## START Rows

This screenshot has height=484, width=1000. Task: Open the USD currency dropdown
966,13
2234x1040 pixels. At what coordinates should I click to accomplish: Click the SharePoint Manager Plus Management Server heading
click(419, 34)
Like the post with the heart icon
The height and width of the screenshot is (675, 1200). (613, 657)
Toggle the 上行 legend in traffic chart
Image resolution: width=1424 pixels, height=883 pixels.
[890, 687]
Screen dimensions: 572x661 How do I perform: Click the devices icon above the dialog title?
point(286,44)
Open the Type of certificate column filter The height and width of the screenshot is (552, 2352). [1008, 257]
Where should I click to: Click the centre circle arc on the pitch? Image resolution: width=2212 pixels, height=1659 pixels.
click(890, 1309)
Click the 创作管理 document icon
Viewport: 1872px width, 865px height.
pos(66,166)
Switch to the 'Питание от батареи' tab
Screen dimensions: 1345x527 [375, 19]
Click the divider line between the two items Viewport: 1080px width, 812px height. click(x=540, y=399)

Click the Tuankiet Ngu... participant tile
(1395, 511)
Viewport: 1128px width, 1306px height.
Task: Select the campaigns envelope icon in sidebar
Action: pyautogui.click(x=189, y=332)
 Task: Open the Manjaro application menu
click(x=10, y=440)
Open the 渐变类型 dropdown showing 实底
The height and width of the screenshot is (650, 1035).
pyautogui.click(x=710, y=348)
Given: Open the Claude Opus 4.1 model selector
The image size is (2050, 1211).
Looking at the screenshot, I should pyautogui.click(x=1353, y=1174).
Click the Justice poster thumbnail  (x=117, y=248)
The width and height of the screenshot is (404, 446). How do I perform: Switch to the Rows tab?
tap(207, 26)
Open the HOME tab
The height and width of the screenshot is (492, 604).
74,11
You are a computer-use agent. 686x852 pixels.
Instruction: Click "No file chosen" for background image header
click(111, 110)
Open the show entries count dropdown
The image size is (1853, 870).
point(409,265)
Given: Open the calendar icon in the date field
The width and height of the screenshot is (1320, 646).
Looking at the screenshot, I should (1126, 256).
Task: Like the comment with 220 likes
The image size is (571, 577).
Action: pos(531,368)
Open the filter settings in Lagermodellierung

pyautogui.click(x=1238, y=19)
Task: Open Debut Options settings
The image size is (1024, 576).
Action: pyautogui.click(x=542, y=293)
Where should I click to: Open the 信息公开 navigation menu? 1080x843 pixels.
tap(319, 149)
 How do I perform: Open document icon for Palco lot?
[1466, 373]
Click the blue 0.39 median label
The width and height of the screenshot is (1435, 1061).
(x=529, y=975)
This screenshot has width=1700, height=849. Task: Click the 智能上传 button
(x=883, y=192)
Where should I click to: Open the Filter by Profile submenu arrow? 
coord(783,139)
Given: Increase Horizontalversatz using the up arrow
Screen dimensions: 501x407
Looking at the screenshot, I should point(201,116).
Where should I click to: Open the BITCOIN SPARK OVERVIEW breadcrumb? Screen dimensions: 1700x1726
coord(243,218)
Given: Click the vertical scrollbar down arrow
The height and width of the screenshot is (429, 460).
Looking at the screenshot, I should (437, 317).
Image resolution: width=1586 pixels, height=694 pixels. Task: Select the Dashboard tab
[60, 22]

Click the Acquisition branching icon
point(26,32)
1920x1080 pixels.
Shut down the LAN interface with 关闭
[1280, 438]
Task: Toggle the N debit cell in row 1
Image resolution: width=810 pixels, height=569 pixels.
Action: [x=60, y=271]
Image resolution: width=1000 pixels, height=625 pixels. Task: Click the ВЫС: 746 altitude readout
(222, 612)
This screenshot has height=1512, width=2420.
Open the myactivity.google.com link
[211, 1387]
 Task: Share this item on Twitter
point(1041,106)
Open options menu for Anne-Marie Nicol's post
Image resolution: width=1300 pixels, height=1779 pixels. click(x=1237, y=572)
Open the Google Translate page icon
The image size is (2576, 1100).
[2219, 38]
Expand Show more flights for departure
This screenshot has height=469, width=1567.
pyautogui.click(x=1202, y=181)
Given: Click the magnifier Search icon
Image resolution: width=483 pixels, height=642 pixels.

## END Rows

Challenge ▸ Turn the stretch of items from the line containing "Expand Show more flights for departure" through the end of the items into a Markdown table with the columns Row and Content, numbering each line and leaving out blank lines.

Answer to this problem ▸
| Row | Content |
|---|---|
| 1 | Expand Show more flights for departure |
| 2 | This screenshot has height=469, width=1567. |
| 3 | pyautogui.click(x=1202, y=181) |
| 4 | Given: Click the magnifier Search icon |
| 5 | Image resolution: width=483 pixels, height=642 pixels. |